*** Supplied entries

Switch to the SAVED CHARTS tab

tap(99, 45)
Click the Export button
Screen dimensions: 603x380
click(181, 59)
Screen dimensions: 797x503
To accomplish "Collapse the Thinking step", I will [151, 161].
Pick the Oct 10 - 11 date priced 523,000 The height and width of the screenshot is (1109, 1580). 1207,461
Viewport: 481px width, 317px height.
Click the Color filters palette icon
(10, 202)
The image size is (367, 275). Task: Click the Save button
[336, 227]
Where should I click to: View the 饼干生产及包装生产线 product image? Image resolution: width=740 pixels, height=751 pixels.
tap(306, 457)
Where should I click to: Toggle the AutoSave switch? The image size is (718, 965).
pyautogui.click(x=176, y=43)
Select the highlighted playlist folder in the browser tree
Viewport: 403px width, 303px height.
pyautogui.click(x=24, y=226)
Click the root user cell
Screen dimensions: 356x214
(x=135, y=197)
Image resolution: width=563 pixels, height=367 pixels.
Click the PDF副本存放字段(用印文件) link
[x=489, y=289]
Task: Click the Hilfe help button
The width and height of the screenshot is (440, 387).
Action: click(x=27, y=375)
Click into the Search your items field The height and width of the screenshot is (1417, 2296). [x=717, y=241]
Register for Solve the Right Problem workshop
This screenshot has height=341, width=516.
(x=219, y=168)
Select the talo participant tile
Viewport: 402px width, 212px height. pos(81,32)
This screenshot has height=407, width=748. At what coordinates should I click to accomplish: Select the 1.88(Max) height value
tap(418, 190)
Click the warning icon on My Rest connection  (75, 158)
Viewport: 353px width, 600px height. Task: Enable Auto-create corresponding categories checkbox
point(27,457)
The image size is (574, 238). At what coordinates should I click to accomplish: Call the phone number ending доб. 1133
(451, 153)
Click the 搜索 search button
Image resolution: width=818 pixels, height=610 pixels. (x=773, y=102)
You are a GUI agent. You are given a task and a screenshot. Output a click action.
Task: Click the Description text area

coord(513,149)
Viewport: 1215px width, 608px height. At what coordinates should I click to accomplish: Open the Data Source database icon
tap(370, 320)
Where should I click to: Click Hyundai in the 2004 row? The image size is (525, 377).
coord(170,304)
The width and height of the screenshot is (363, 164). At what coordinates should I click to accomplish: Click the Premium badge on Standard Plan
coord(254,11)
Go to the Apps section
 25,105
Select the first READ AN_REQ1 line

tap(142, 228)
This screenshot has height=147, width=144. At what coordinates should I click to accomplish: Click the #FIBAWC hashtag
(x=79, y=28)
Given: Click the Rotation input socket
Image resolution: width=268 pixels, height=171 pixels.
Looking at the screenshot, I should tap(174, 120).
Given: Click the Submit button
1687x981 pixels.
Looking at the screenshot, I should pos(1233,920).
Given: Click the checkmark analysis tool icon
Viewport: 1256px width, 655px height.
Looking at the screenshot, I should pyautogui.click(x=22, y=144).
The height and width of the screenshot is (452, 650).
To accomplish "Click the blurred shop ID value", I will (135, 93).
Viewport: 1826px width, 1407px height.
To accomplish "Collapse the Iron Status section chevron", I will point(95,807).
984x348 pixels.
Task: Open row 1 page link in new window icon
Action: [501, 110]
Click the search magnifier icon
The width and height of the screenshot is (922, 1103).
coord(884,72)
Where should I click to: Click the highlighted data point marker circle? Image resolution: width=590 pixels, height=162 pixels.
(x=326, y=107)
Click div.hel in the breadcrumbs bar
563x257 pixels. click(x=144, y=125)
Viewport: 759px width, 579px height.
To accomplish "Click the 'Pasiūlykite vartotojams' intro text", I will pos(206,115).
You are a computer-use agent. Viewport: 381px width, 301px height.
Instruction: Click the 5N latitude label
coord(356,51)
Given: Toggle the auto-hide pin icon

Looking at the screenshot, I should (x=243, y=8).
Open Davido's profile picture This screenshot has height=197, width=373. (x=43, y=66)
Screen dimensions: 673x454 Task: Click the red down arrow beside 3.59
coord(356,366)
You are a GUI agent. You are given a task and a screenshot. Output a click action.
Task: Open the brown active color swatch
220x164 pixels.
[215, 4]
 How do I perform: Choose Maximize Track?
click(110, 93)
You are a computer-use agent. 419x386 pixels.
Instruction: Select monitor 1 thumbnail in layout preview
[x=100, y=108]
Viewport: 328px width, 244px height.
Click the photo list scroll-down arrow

******

§ **The task**: Repeat each record exactly. Omit nothing.

§ **Answer box**:
Switch to the SAVED CHARTS tab

tap(99, 45)
Click the Export button
Screen dimensions: 603x380
click(181, 59)
Screen dimensions: 797x503
To accomplish "Collapse the Thinking step", I will [151, 161].
Pick the Oct 10 - 11 date priced 523,000 The height and width of the screenshot is (1109, 1580). 1207,461
Viewport: 481px width, 317px height.
Click the Color filters palette icon
(10, 202)
The image size is (367, 275). Task: Click the Save button
[336, 227]
Where should I click to: View the 饼干生产及包装生产线 product image? Image resolution: width=740 pixels, height=751 pixels.
tap(306, 457)
Where should I click to: Toggle the AutoSave switch? The image size is (718, 965).
pyautogui.click(x=176, y=43)
Select the highlighted playlist folder in the browser tree
Viewport: 403px width, 303px height.
pyautogui.click(x=24, y=226)
Click the root user cell
Screen dimensions: 356x214
(x=135, y=197)
Image resolution: width=563 pixels, height=367 pixels.
Click the PDF副本存放字段(用印文件) link
[x=489, y=289]
Task: Click the Hilfe help button
The width and height of the screenshot is (440, 387).
Action: click(x=27, y=375)
Click into the Search your items field The height and width of the screenshot is (1417, 2296). [x=717, y=241]
Register for Solve the Right Problem workshop
This screenshot has height=341, width=516.
(x=219, y=168)
Select the talo participant tile
Viewport: 402px width, 212px height. pos(81,32)
This screenshot has height=407, width=748. At what coordinates should I click to accomplish: Select the 1.88(Max) height value
tap(418, 190)
Click the warning icon on My Rest connection  (75, 158)
Viewport: 353px width, 600px height. Task: Enable Auto-create corresponding categories checkbox
point(27,457)
The image size is (574, 238). At what coordinates should I click to accomplish: Call the phone number ending доб. 1133
(451, 153)
Click the 搜索 search button
Image resolution: width=818 pixels, height=610 pixels. (x=773, y=102)
You are a GUI agent. You are given a task and a screenshot. Output a click action.
Task: Click the Description text area

coord(513,149)
Viewport: 1215px width, 608px height. At what coordinates should I click to accomplish: Open the Data Source database icon
tap(370, 320)
Where should I click to: Click Hyundai in the 2004 row? The image size is (525, 377).
coord(170,304)
The width and height of the screenshot is (363, 164). At what coordinates should I click to accomplish: Click the Premium badge on Standard Plan
coord(254,11)
Go to the Apps section
 25,105
Select the first READ AN_REQ1 line

tap(142, 228)
This screenshot has height=147, width=144. At what coordinates should I click to accomplish: Click the #FIBAWC hashtag
(x=79, y=28)
Given: Click the Rotation input socket
Image resolution: width=268 pixels, height=171 pixels.
Looking at the screenshot, I should tap(174, 120).
Given: Click the Submit button
1687x981 pixels.
Looking at the screenshot, I should pos(1233,920).
Given: Click the checkmark analysis tool icon
Viewport: 1256px width, 655px height.
Looking at the screenshot, I should pyautogui.click(x=22, y=144).
The height and width of the screenshot is (452, 650).
To accomplish "Click the blurred shop ID value", I will (135, 93).
Viewport: 1826px width, 1407px height.
To accomplish "Collapse the Iron Status section chevron", I will point(95,807).
984x348 pixels.
Task: Open row 1 page link in new window icon
Action: [501, 110]
Click the search magnifier icon
The width and height of the screenshot is (922, 1103).
coord(884,72)
Where should I click to: Click the highlighted data point marker circle? Image resolution: width=590 pixels, height=162 pixels.
(x=326, y=107)
Click div.hel in the breadcrumbs bar
563x257 pixels. click(x=144, y=125)
Viewport: 759px width, 579px height.
To accomplish "Click the 'Pasiūlykite vartotojams' intro text", I will pos(206,115).
You are a computer-use agent. Viewport: 381px width, 301px height.
Instruction: Click the 5N latitude label
coord(356,51)
Given: Toggle the auto-hide pin icon

Looking at the screenshot, I should (x=243, y=8).
Open Davido's profile picture This screenshot has height=197, width=373. (x=43, y=66)
Screen dimensions: 673x454 Task: Click the red down arrow beside 3.59
coord(356,366)
You are a GUI agent. You are given a task and a screenshot. Output a click action.
Task: Open the brown active color swatch
220x164 pixels.
[215, 4]
 How do I perform: Choose Maximize Track?
click(110, 93)
You are a computer-use agent. 419x386 pixels.
Instruction: Select monitor 1 thumbnail in layout preview
[x=100, y=108]
Viewport: 328px width, 244px height.
Click the photo list scroll-down arrow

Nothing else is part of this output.